__Data for this task__
==*==

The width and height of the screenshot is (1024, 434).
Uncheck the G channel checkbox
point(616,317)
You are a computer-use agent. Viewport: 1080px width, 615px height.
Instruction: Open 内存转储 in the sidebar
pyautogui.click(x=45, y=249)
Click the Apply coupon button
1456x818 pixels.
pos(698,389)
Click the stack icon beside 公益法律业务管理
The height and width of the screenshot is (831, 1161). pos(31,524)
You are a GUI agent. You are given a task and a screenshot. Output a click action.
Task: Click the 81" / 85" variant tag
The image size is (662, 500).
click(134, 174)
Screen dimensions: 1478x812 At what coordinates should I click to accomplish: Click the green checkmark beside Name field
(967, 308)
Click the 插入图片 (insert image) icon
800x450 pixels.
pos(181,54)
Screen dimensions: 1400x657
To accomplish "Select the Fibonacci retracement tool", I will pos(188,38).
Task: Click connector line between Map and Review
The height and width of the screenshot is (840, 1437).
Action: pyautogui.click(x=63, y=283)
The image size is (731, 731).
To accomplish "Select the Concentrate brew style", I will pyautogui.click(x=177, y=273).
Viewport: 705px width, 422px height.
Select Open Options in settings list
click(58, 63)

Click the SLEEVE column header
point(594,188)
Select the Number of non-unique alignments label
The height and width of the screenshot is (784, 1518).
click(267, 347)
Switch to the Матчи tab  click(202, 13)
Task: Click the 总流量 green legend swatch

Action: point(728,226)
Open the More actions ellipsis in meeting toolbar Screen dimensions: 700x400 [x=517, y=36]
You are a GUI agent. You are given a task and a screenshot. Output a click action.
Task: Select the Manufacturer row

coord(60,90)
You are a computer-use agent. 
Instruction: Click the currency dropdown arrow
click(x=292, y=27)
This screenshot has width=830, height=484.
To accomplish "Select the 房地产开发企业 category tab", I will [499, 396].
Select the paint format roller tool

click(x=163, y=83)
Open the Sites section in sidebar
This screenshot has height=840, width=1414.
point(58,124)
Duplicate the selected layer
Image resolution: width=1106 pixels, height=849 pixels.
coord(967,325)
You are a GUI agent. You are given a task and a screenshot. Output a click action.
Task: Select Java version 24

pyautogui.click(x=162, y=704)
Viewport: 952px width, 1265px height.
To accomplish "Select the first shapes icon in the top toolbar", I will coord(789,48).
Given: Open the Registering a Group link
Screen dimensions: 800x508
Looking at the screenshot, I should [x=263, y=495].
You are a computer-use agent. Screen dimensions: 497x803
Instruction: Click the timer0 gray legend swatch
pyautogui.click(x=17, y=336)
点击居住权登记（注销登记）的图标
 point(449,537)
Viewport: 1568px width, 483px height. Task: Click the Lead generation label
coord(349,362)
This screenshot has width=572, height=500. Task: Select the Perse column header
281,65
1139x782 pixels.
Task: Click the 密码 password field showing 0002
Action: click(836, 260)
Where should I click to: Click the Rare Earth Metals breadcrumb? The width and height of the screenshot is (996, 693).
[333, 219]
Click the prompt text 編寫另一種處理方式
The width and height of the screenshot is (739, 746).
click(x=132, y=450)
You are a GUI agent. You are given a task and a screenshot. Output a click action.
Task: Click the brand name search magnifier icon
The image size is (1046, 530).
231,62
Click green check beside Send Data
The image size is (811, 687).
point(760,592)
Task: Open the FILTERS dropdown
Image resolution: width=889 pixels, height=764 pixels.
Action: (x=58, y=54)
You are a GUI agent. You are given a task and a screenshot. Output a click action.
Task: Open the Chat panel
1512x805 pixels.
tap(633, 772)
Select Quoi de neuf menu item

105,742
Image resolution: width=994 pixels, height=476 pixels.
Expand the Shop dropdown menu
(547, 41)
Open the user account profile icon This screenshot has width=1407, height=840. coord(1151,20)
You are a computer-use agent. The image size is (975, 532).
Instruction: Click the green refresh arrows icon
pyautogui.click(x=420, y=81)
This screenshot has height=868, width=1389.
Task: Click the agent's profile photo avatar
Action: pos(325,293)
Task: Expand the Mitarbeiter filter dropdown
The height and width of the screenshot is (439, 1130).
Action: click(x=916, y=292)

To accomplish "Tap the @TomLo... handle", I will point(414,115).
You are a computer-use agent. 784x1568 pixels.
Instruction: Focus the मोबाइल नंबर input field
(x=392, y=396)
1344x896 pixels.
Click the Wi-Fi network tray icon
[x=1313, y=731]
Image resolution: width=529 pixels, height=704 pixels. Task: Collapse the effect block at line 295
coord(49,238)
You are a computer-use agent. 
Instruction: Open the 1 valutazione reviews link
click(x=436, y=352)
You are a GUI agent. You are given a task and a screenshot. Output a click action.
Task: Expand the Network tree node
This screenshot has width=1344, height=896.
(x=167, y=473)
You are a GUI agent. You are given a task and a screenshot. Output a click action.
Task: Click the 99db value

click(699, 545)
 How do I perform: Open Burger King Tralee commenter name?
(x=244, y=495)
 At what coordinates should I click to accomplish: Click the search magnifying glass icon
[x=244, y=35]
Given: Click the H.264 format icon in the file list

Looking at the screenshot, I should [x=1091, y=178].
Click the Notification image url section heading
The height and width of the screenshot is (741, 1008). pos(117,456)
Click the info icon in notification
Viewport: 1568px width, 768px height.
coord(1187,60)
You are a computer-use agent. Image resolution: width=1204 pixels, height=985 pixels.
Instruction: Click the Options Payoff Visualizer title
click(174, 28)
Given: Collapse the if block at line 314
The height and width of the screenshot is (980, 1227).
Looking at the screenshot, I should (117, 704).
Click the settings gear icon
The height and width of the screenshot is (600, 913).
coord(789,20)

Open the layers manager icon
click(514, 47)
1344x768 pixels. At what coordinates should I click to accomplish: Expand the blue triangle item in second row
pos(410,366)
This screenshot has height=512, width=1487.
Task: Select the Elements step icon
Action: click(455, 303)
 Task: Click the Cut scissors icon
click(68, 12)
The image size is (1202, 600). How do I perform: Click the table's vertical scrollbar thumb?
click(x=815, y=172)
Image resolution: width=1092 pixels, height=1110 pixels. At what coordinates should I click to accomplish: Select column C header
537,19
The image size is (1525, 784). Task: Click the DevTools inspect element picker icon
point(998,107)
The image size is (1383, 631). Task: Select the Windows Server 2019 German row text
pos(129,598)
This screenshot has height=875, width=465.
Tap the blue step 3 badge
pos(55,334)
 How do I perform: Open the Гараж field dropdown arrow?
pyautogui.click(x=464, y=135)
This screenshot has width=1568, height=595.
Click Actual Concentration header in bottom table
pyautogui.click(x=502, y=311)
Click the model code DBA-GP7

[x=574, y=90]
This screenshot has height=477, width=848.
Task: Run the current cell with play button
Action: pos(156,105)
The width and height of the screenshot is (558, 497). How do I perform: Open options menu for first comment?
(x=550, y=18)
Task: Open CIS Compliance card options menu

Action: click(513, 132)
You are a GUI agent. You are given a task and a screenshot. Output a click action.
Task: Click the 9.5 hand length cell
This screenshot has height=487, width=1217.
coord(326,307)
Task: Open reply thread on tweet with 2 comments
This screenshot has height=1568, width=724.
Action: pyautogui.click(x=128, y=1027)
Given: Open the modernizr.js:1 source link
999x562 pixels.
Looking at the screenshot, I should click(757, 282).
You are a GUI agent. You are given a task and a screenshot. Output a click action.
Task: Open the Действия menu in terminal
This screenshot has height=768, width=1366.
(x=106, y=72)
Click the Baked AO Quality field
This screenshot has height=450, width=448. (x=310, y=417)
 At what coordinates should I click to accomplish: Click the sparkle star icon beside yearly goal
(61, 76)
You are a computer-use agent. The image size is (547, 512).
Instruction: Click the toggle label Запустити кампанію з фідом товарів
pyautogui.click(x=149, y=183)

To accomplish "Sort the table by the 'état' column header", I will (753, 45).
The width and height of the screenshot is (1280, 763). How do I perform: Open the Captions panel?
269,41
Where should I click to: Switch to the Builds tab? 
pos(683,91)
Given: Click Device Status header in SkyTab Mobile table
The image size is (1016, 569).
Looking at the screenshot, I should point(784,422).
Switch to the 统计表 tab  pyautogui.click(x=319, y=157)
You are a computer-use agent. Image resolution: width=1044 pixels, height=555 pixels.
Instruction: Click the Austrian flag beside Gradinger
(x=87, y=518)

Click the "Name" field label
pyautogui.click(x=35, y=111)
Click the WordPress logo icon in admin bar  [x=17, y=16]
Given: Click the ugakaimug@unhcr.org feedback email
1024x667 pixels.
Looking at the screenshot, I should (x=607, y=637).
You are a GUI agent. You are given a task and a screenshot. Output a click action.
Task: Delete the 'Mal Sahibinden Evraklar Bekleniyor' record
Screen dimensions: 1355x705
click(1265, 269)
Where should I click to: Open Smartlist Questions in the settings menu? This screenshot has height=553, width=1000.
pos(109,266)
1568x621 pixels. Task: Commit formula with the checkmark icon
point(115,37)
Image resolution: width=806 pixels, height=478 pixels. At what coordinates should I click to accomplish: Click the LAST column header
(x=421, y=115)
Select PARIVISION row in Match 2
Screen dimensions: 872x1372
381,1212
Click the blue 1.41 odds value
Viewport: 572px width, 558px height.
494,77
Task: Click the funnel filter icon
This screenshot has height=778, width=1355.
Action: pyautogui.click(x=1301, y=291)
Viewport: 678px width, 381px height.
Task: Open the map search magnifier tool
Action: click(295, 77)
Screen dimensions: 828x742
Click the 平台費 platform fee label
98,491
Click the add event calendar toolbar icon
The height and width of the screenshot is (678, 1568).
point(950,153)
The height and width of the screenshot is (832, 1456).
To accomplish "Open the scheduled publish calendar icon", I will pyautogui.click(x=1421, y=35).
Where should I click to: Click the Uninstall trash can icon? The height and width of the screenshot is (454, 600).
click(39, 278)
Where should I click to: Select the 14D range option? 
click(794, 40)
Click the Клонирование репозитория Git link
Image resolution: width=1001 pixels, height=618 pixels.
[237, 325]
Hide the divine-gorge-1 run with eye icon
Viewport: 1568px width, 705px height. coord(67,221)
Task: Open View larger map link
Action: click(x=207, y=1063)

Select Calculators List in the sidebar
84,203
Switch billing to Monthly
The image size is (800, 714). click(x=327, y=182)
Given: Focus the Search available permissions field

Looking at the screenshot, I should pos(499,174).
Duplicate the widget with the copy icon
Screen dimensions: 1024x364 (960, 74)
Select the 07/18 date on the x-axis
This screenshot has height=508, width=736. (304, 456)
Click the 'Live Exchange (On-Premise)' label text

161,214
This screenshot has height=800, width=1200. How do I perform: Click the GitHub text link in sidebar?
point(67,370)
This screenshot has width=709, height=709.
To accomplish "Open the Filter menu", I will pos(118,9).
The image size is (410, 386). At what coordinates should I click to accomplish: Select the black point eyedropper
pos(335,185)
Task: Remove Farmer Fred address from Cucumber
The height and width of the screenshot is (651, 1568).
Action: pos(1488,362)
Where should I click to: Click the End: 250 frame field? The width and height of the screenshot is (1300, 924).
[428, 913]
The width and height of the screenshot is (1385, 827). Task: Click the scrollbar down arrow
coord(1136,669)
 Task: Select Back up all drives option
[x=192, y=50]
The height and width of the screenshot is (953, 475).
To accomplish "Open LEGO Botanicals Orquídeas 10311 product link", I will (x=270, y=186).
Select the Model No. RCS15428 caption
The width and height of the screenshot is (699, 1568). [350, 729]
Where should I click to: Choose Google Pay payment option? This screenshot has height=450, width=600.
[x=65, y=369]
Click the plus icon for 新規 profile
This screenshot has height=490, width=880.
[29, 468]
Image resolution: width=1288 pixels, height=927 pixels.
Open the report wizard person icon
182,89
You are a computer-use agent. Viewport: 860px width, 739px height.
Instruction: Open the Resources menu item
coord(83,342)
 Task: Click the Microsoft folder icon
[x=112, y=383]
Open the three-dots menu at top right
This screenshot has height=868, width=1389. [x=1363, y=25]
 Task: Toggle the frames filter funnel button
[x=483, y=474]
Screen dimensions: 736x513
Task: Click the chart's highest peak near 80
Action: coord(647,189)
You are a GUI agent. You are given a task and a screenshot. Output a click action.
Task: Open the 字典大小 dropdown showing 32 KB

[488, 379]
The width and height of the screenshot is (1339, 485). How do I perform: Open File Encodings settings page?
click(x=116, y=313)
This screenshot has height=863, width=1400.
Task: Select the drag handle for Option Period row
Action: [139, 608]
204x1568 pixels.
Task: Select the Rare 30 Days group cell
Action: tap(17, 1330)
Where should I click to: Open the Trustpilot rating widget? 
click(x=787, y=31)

==*==

Show every line of the listing that includes the word "toolbar".

__Exercise output__
Open the More actions ellipsis in meeting toolbar Screen dimensions: 700x400 [x=517, y=36]
To accomplish "Select the first shapes icon in the top toolbar", I will coord(789,48).
Click the add event calendar toolbar icon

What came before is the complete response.